图2 NfiS介导的最佳固氮网络调控模式。NfiS在抗逆与固氮途径之间建立一种全新的调控偶联,确保高效固氮。
原文链接:
The novel regulatory ncRNA, NfiS, optimizes nitrogen fixation via base pairing with the nitrogenase gene nifK mRNA inPseudomonas stutzeri A1501
原文摘要:
Unlike most Pseudomonas, the root-associated bacterium Pseudomonas stutzeri A1501 fixes nitrogen after the horizontal acquisition of a nitrogen-fixing (nif) island. A genome-wide search for small noncoding RNAs (ncRNAs) in P. stutzeri A1501 identified the novel P. stutzeri-specific ncRNA NfiS in the core genome, whose synthesis was significantly induced under nitrogen fixation or sorbitol stress conditions. The expression of NfiS was RNA chaperone Hfq-dependent and activated by the sigma factor RpoN/global nitrogen activator NtrC/nif-specific activator NifA regulatory cascade. The nfiS-deficient mutant displayed reduced nitrogenase activity, as well as increased sensitivity to multiple stresses, such as osmotic and oxidative stresses.
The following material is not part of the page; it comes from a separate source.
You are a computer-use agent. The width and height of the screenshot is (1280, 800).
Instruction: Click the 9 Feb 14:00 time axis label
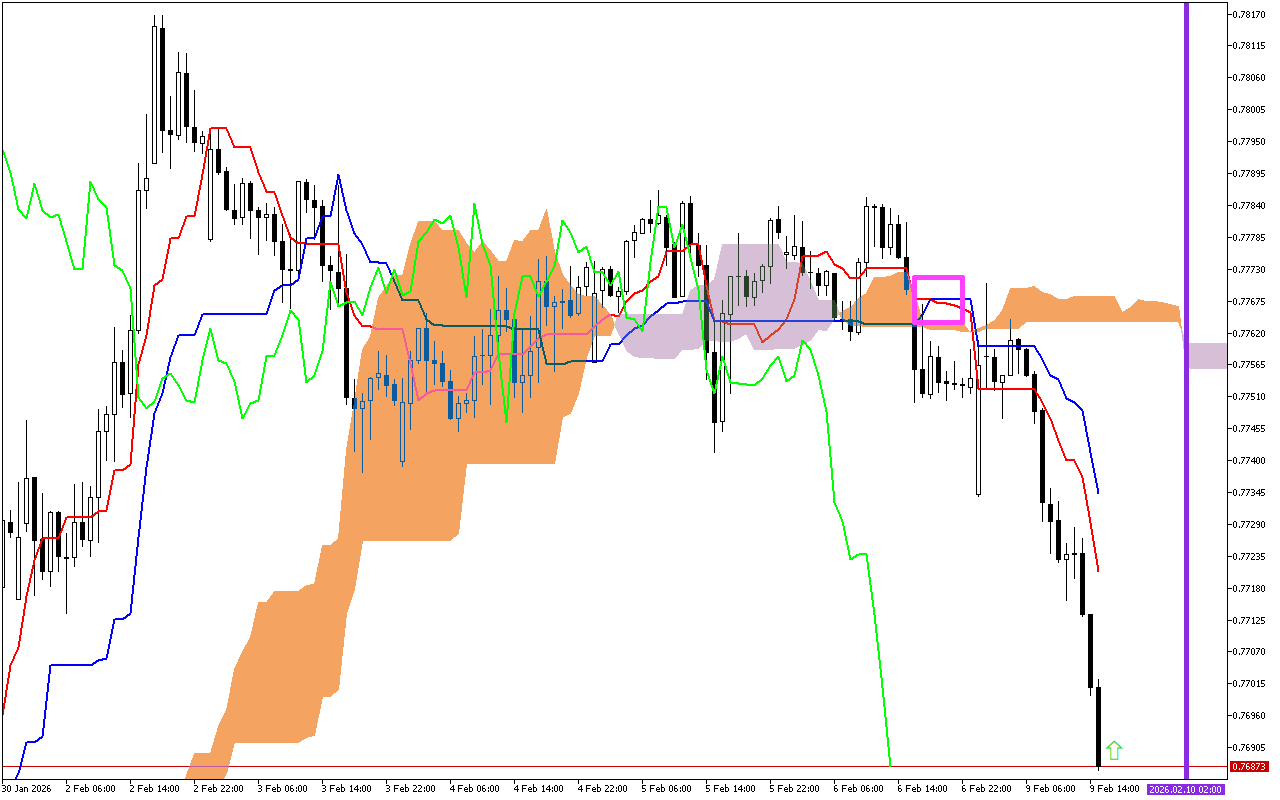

Secondary structure prediction and complementation studies confirmed that a stem-loop structure was essential for NfiS to regulate the nitrogenase gene nifK mRNA synthesis and thus nitrogenase activity. Microscale thermophoresis and physiological analysis showed that NfiS directly pairs with nifK mRNA and ultimately enhances nitrogenase activity by increasing the translation efficiency and the half-life of nifKmRNA. Our data also suggest structural and functional divergence of NfiS evolution in diazotrophic and nondiazotrophic backgrounds. It is proposed that NfiS was recruited by nifK mRNA as a novel regulator to integrate the horizontally acquired nif island into host global networks.
作者:林敏